Pero ahora, la oscilante vacilación de la historia toca de nuevo a rebato. En estas condiciones, resulta del todo inexplicable e incomprensible la obstinada negativa de las Cortes a investigar las ilícitas actividades de quien, aupado a la Jefatura del Estado por mor de méritos ajenos, convirtió la institución en poco más que un juego de trileros. Como me reconoció un letrado de las Cortes las excusas legales no son más que una triquiñuela para enmascarar la falta de voluntad política.
Resulta asombrosa la incapacidad de nuestra élite política para percibir, una vez más, las señales de la realidad. Como casi siempre, el viento de la historia parece haberles cogido tumbados en la arena usufructuando los inmerecidos privilegios de una cómoda estancia. Los más sinceros manifiestan temer las imprevisibles consecuencias que pueden derivarse de esa iniciativa. Recuerdan a aquel arquitecto que se negaba a sustituir las podridas vigas de madera por temor a que la casa se derrumbara, sin darse cuenta de que lo que procedía era construir un edificio nuevo. Ese temor es tan sólo un índice, y muy elocuente, de la profunda desconfianza en aquellos que dicen representar. Les espera el mismo agónico destino que a su protegido.
Se equivocan manifiestamente aquellos que pretenden reeditar los fantasmas del pasado, azuzando las brasas todavía incandescentes de nuestra común tragedia colectiva, porque la España de 2020 es un país que no guarda ninguna semejanza con aquella nación pobre y atrasada que alumbró la Segunda República.
Hoy ya nadie quiere rebuscar en el basurero de la historia. La proclamación de la Tercera República española no sobrevendrá como el anhelo utópico de un grupo de ilustrados o la llamada mesiánica a la revolución de la vanguardia iluminada de los desheredados. Será la consecuencia natural, una más, de un relevo generacional, de los jóvenes emprendedores que accedieron a la madurez de su experiencia vital en un mundo líquido de formas poliédricas, sin ataduras con el pasado, sin el pesado fardo de la herencia de la sangre y la tierra, inmunes al hechizo poético de la transición que ha cercenado durante tanto tiempo las iniciativas de sus padres. Ese es el sentimiento abrumadoramente mayoritario entre la ciudadanía; el suave aterrizaje de una república sosegada.
Nos hallamos inmersos en un tiempo nuevo; la cuarta revolución industrial ha transformado para siempre nuestros hábitos y costumbres, también nuestras instituciones.
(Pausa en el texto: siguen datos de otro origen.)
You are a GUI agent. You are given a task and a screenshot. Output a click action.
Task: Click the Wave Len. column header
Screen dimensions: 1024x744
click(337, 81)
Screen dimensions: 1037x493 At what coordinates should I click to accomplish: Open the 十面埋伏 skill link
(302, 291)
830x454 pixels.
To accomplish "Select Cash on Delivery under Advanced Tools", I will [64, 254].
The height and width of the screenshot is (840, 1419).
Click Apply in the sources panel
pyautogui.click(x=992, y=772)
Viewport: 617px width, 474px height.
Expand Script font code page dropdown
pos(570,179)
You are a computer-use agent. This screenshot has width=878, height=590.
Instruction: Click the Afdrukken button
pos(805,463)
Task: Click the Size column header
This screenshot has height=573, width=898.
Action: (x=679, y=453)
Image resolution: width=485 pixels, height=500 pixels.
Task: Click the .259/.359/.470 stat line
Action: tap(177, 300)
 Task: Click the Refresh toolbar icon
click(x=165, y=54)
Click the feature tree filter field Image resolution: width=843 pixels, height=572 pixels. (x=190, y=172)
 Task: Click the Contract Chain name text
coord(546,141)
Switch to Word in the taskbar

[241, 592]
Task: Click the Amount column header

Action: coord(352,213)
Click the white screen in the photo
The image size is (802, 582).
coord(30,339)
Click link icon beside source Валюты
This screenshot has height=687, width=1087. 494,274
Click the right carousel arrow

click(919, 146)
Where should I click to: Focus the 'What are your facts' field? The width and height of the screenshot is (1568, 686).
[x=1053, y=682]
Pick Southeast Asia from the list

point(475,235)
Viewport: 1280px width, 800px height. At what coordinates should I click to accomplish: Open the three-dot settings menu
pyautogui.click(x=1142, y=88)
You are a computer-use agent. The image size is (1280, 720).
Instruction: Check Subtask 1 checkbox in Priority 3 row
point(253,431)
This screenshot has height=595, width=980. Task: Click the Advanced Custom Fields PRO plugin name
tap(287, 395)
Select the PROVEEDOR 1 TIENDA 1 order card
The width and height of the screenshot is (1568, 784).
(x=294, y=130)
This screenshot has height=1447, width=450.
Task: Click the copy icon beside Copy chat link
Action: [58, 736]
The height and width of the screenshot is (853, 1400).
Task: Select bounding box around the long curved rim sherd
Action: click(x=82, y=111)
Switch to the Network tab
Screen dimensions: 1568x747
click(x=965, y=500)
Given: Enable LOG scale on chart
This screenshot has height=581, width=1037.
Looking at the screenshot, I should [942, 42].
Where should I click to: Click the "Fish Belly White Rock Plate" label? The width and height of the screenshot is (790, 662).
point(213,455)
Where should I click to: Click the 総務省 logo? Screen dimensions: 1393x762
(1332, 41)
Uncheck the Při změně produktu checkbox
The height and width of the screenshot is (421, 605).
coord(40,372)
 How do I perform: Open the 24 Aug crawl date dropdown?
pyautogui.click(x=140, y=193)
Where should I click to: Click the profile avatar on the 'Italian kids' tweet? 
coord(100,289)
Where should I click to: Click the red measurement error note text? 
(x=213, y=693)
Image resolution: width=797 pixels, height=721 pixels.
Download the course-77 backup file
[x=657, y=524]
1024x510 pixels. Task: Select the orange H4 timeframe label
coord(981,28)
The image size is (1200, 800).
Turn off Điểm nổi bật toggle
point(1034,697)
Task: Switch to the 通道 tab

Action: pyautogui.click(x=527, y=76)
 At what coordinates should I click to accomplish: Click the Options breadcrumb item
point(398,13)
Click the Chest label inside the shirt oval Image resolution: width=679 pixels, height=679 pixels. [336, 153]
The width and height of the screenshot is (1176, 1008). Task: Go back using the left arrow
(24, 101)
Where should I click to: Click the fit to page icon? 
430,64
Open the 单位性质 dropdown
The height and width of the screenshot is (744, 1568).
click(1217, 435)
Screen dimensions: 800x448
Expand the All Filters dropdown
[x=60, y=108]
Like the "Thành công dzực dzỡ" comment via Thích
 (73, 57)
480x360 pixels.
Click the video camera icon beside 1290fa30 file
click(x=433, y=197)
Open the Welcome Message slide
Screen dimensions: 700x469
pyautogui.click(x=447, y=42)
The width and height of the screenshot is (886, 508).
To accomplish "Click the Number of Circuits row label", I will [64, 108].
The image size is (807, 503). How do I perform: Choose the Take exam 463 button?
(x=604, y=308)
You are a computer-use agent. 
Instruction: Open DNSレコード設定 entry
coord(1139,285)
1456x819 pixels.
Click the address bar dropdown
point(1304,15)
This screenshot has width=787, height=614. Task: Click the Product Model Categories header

La manera de entender el mundo, de relacionarnos con los demás, de trabajar y comunicarnos, de gobernar y ser gobernados ha adquirido una complejidad incompatible con los modos y visiones tradicionales del pasado. Las legitimidades carismáticas y de origen han perdido su pertinencia histórica.
En este contexto, la monarquía, incluso sin la contaminante presencia de un ramplón comisionista, no tiene ninguna posibilidad de permanencia. La “providencial intervención” de Juan Carlos es una de esas tretas de la historia que juega sus cartas marcadas por la ironía del destino. Sólo podemos agradecer esta dádiva del azar.